■ Sezione del documento:
-------

La ricerca ha trovato 6 risultati

Torna a “[Lab2] Un uomo fortunato”

Re: [Lab2] Un uomo fortunato

Grazie @L'illusoillusore 
In efetti ho tentato di esporre una situazione problematica adeguandomi alla mente del protagonista, abbastanza piena di suoi problemi,  cercando di mostrare diversi salti di pensiero e di vedute.
Una situazione un po' complessa da gestire al meglio, non sempre ci riesco, al limite creo qualche scena pittoresca...
Grazie ancora

Re: [Lab2] Un uomo fortunato

Ciao @ivalibri 
Grazie. Sì. molti spunti e generi differenti, troppa roba per un racconto che deve essere articolato, e potrebbe andare, ma con un capo e una coda. Non che sia impossibile, ma bisogna avere una certa padronanza di scrittura e di stesura che io sono lungi dall’avere.
Volevo dire tante cose e non ci sono riuscito come avrei voluto, non del tutto almeno e quel poco andava messo meglio.
Il personaggo è anche un misto di Rambo, ma non pensavo proprio a lui bensì al personaggio di Joker, interpretato da Joaquin Phoenix e al colonnello Kurtz di Marlon Brando in Apocalypse now, roba per la quale non basterebbe una saga, impossibile da riassumere.
Il riferimento, certo incomprensibile, mi rendo conto, a Rembrandt deriva dalle visioni del protagonista che scrive essendo già in isolamento ed è convinto di poter incontrare chiunque, anche Ulisse. Però andava reso in maniera più comprensibile.

-------

■ Serie di esercizi:
1) Nella discussione del forum su «Un uomo fortunato», a quali personaggi pensava chi ha scritto la seconda risposta, più che a Rambo, nel concepire il protagonista?
2) Estragga dalla discussione del forum su «Un uomo fortunato» il passo che va da «Grazie ancora» fino a «impossibile da riassumere.» compreso.
3) Prosegua la discussione del forum su «Un uomo fortunato» a partire dall'ultima frase riportata.

-------

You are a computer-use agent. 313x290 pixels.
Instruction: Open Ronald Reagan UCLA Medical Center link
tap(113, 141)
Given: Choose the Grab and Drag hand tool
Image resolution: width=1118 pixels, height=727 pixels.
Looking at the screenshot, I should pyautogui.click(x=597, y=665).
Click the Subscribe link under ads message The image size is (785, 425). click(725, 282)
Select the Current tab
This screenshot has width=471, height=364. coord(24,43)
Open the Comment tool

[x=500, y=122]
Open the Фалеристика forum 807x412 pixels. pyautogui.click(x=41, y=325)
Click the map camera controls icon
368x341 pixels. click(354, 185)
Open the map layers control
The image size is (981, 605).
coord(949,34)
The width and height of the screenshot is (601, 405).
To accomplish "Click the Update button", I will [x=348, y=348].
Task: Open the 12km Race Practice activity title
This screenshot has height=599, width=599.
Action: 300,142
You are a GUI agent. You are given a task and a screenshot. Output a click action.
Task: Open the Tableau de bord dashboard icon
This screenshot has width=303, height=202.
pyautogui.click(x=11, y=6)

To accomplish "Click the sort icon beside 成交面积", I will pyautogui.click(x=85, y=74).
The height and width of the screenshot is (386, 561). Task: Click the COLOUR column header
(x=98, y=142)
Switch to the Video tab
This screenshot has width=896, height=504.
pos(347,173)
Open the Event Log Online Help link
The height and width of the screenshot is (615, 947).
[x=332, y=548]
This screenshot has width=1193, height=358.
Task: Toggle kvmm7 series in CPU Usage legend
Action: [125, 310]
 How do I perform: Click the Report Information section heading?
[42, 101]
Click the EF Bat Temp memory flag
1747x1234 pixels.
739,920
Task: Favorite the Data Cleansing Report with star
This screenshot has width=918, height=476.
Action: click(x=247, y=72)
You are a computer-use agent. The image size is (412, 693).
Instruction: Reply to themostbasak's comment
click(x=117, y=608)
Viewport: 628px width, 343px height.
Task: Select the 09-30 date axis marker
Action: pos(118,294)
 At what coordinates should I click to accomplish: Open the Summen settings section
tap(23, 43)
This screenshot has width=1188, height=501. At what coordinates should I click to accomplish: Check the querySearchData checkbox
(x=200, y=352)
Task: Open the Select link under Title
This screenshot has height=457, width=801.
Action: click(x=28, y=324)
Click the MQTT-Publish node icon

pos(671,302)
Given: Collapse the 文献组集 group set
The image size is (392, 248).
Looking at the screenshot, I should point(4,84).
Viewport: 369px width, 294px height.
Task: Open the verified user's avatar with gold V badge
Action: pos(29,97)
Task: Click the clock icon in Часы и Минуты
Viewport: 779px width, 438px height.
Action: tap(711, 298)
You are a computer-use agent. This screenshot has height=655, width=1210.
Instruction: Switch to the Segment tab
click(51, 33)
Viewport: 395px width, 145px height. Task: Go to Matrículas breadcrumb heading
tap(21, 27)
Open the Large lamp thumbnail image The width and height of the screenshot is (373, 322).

-------

■ Risultati degli esercizi:
1) Al Joker interpretato da Joaquin Phoenix e al colonnello Kurtz di Marlon Brando in Apocalypse now.

2)
Grazie ancora

Re: [Lab2] Un uomo fortunato

Ciao @ivalibri 
Grazie. Sì. molti spunti e generi differenti, troppa roba per un racconto che deve essere articolato, e potrebbe andare, ma con un capo e una coda. Non che sia impossibile, ma bisogna avere una certa padronanza di scrittura e di stesura che io sono lungi dall’avere.
Volevo dire tante cose e non ci sono riuscito come avrei voluto, non del tutto almeno e quel poco andava messo meglio.
Il personaggo è anche un misto di Rambo, ma non pensavo proprio a lui bensì al personaggio di Joker, interpretato da Joaquin Phoenix e al colonnello Kurtz di Marlon Brando in Apocalypse now, roba per la quale non basterebbe una saga, impossibile da riassumere.

3)
Ciao @Nightafter 
Sia assolutamente benvenuta la critica. Non ero convintissimo nemmeno al termine di questo mio allucinato lavoro, al quale ho pure dedicato molto tempo, ma mi sentivo a disagio oltre che per i miei temi truculenti anche per la tematica del contest, per me problematica, per i vincoli temporali e per il numero di caratteri, sempre pochi. Mi sarei dovuto fermare nelle paludi e farci affondare il protagonista, almeno sarebbe morto bene e invece ho voluto farlo tornare alla vita civile da completo disadattato. La cosa è andata avanti in maniera farraginosa e stentata, specie nella seconda parte, ne convengo.
In effetti dovrei anche cambiare argomenti, cerco sempre di convincermi che la guerra è finita, ma non è così, non sono mai riuscito a crederci e ci casco sempre. Non è mai finita e i fantasmi tornano alla mente, travestiti da assurde maschere e pseudo elucubrazioni tendenti a spiegare argomenti che non ci sono riusciti nemmeno fior di filosofi.
Un carissimo saluto

Re: [Lab2] Un uomo fortunato

Grazie @sefora 
Condivido il tuo pensiero, ammetto di essere stato eccessivamente prolisso, mi ci son buttato vista la "quasi abbondanza" di caratteri, che pure  anche in questa occasione sembravano non bastarmi mai.
La guerra a un certo punto dovrà pur finire e subentrare una fruttuosa quiete.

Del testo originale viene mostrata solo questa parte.